A281701 a(n) is the largest number of coins obtainable by making repeated moves in this puzzle: Start with 1 coin in each of n boxes B(i), i=1..n. One can iterate moves of two types: (1) remove a coin from a nonempty B(i) (i <= n-1) and place two coins in B(i+1); (2) remove a coin from a nonempty B(i) (i <= n-2) and switch the contents of B(i+1) and B(i+2).
1, 3, 7, 28
Offset: 1
Examples
a(5) = f_0(f_1(f_1(f_0(7)))) = 2*2^(2^(2*7)) = 2*2^(2^14) = 2^16385.
Links
- Zuming Feng, Po-Shen Loh, and Yi Sun, 51st International Mathematical Olympiad, Math. Mag. 83 (2010), pp. 320-323.
- Terence Tao, Minipolymath2 project: IMO 2010 Q5 (2010)

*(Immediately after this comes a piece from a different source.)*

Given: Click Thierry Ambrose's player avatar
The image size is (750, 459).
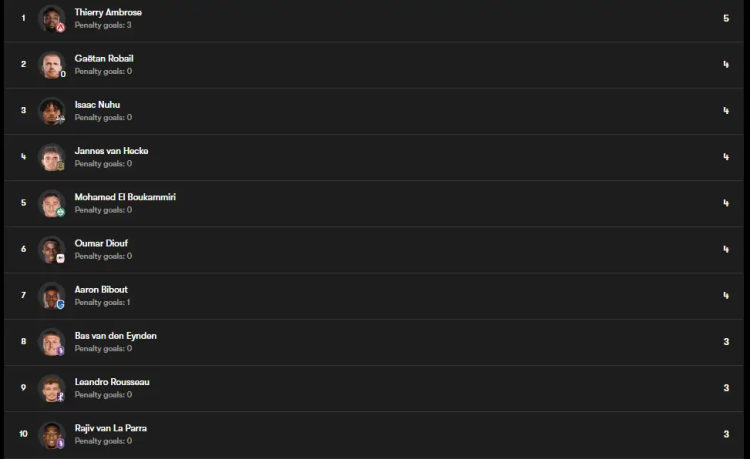Looking at the screenshot, I should pos(51,18).

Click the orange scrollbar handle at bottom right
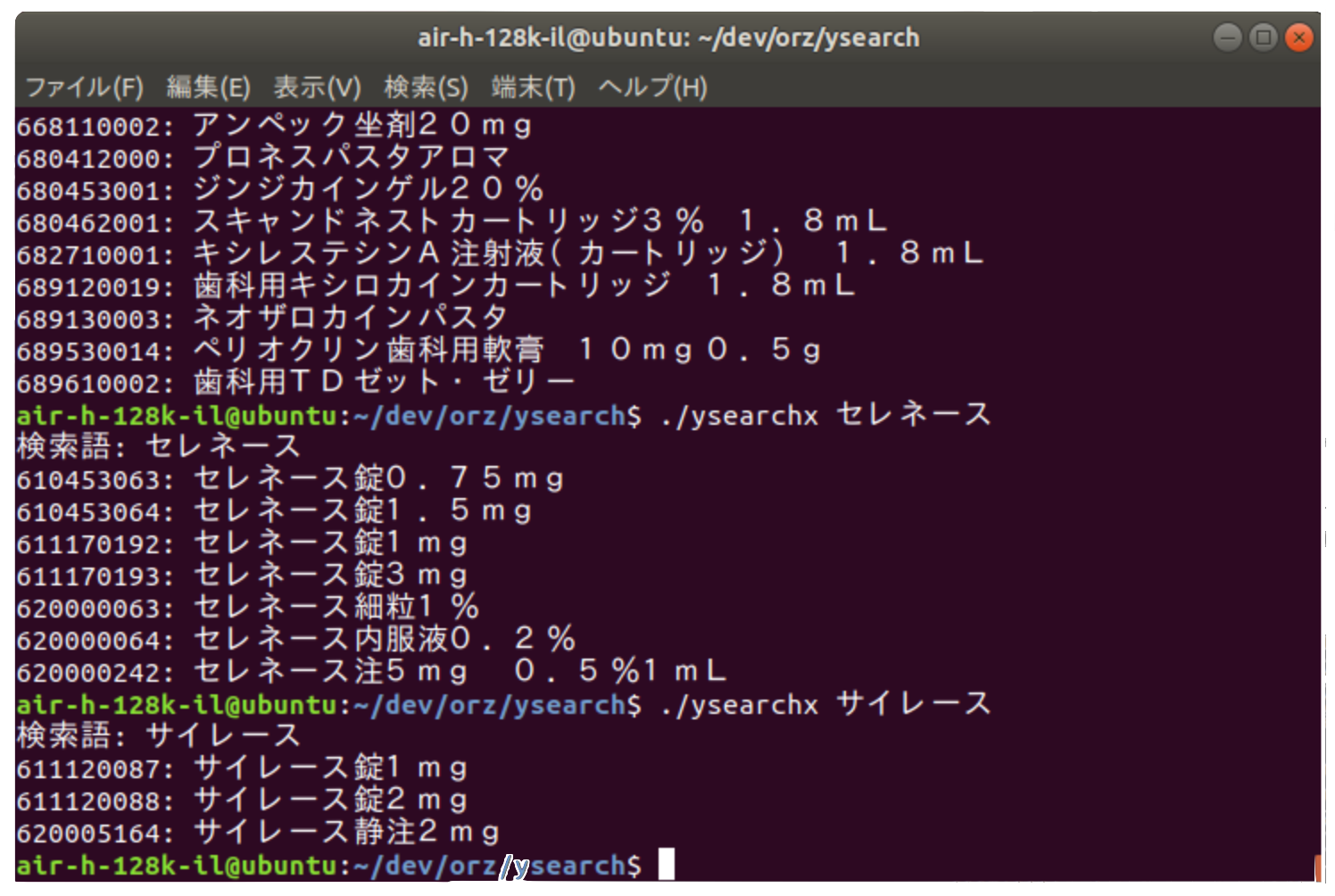click(x=1317, y=867)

- A. van den Brandhof, J. Guichelaar, and A. Jaspers, Half a Century of Pythagoras Magazine, MAA, 2015, 225
- Stan Wagon, The Generous Automated Teller Machine
- Stan Wagon, Richard Stong's proof of the uparrow formula
- Wikipedia, Knuth's up-arrow notation
Crossrefs
Cf. A307611.
Formula
Let f_n(x) = 2↑↑...↑x, with n Knuth up-arrows, so f_0(x) = 2x, f_1(x) = 2^x, f_2(x) = 2↑↑x = 2^2^...^2 with x copies of 2, etc.
Let F_n be the composition of f_0, f_1,...,f_(n-4).
Let G_n be the same composition but in the opposite order.
Then a(n) = G_n(F_n(7)), a formula due to Richard Stong.